Colour management, however, allows me to make rational decisions every step of the way that allow a very close (obviously never identical) representation of what the camera was pointed at in the first place.
There is nothing new in what I have written - probably a large majority of people on this forum, particularly if they do their own printing, will recognise the outline there as very familiar.
Can a case be made for using sRGB from capture to output?
Absolutely.
Press photographers (are there any left these days?) will shoot JPEG's with sRGB tagged in-camera because they need their images posted on the news organisations website about five minutes after capture.
Does this make sense?
Definitely!
However, the reasons for doing this have absolutely nothing to do with the silly explanations of Gary Fong.
Also, as an aside, the suggestion has been made that it is OK for Gary Fong to promulgate his silly hypotheses because on some level he may have a point that a lot of people just want the simplest way to do something.
I want to take issue with that because no-one who is not interested in, or completely ignorant of, colour management will ever view that video clip because they will simply not look for it.
You just don't know what you don't know... (again, apologies to Schewe)

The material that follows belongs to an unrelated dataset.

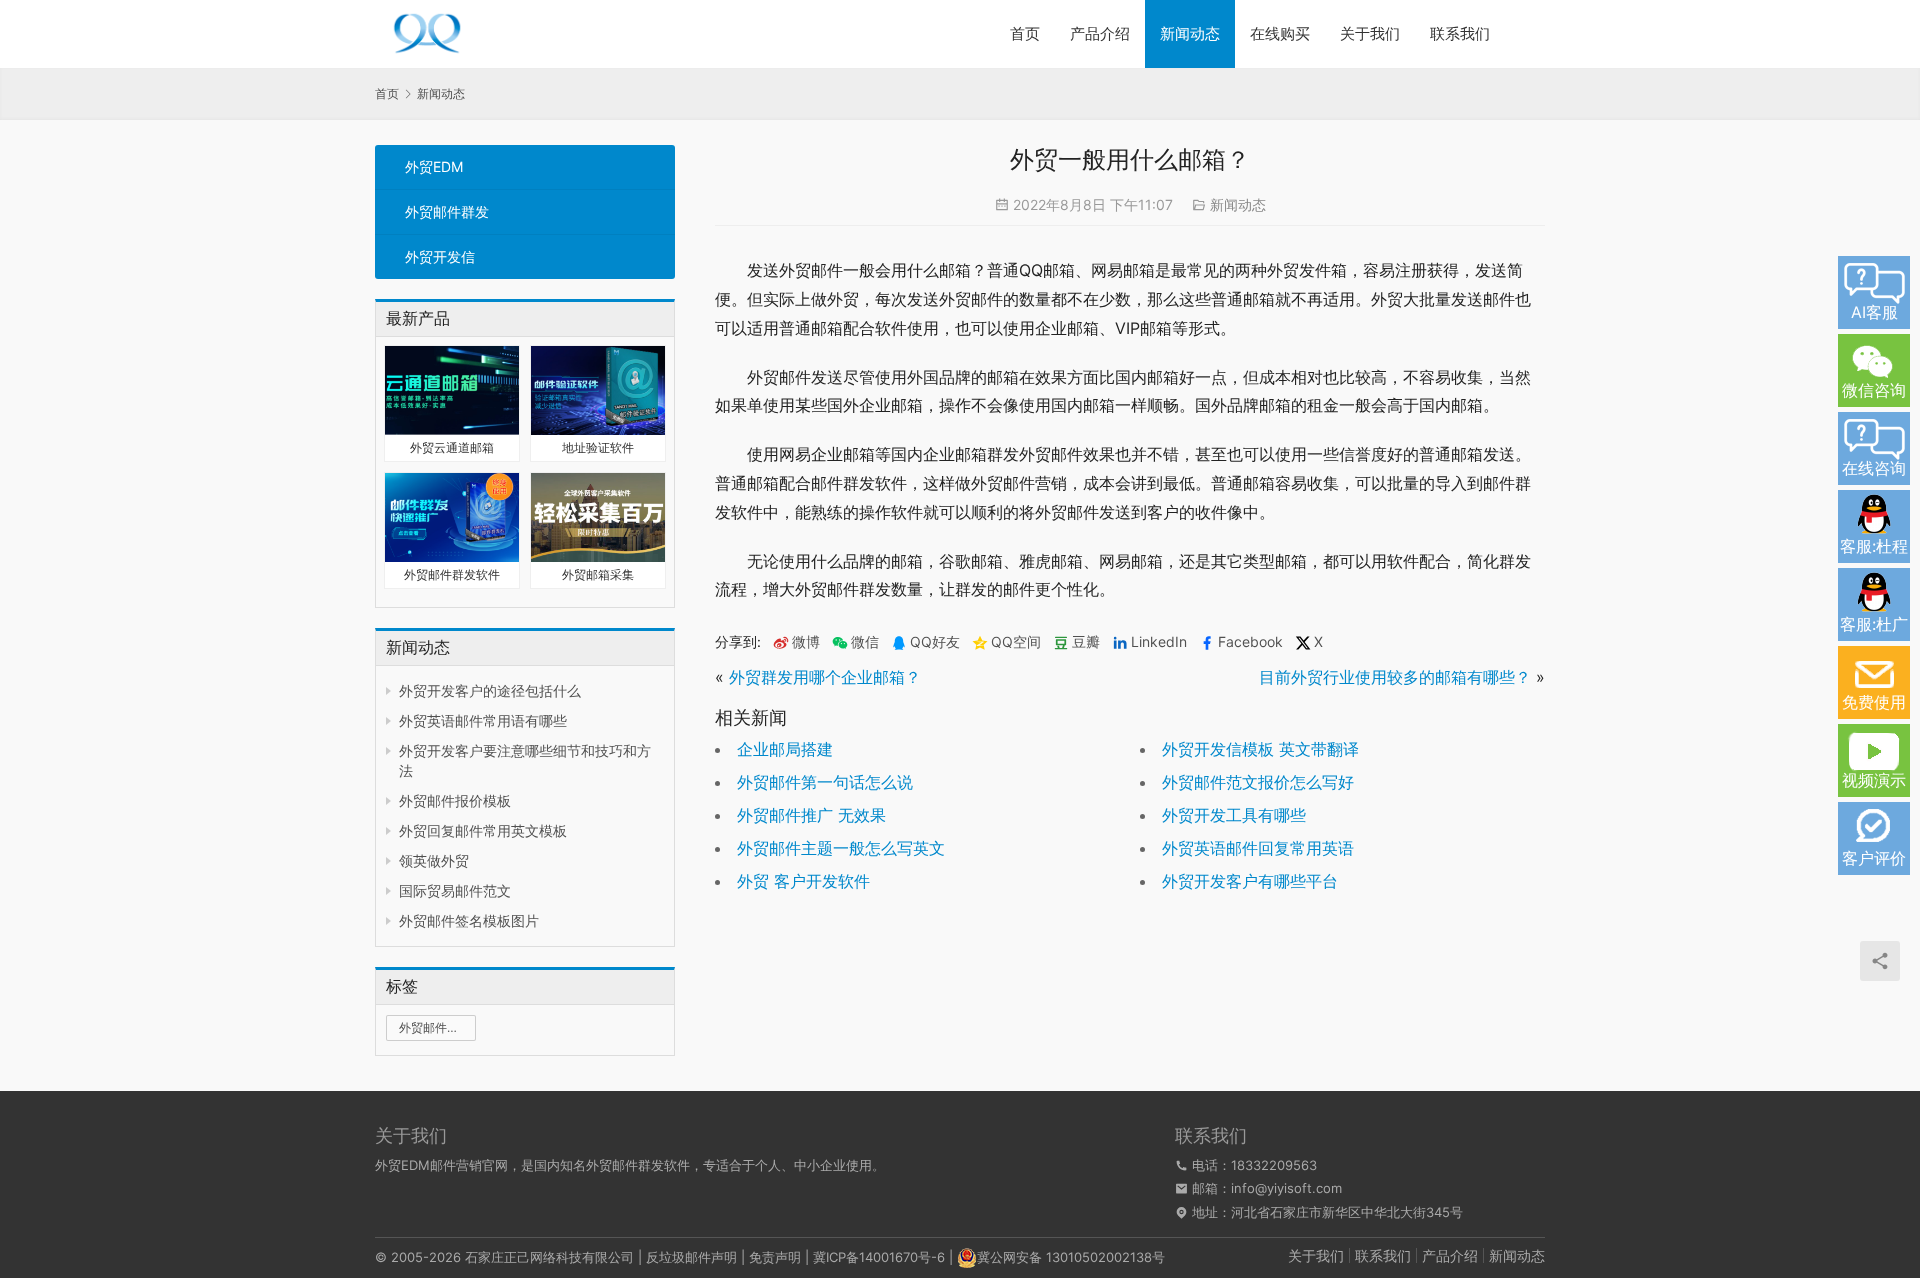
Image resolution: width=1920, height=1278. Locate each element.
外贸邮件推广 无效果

Instead those people are seeking that information specifically to get clarification on how to organise their workflow.
It is very easy, using sound colour management principles, to explain a rational workflow where one does use sRGB from capture to output. However it would be completely remiss not to mention the many and varied limitations of such an approach and also not to proffer other alternatives, explaining their various pro's and con's in turn.
I say again: Knowledge is power!
What Gary Fong has offered is not knowledge but complete FUD (again, apologies to Schewe!).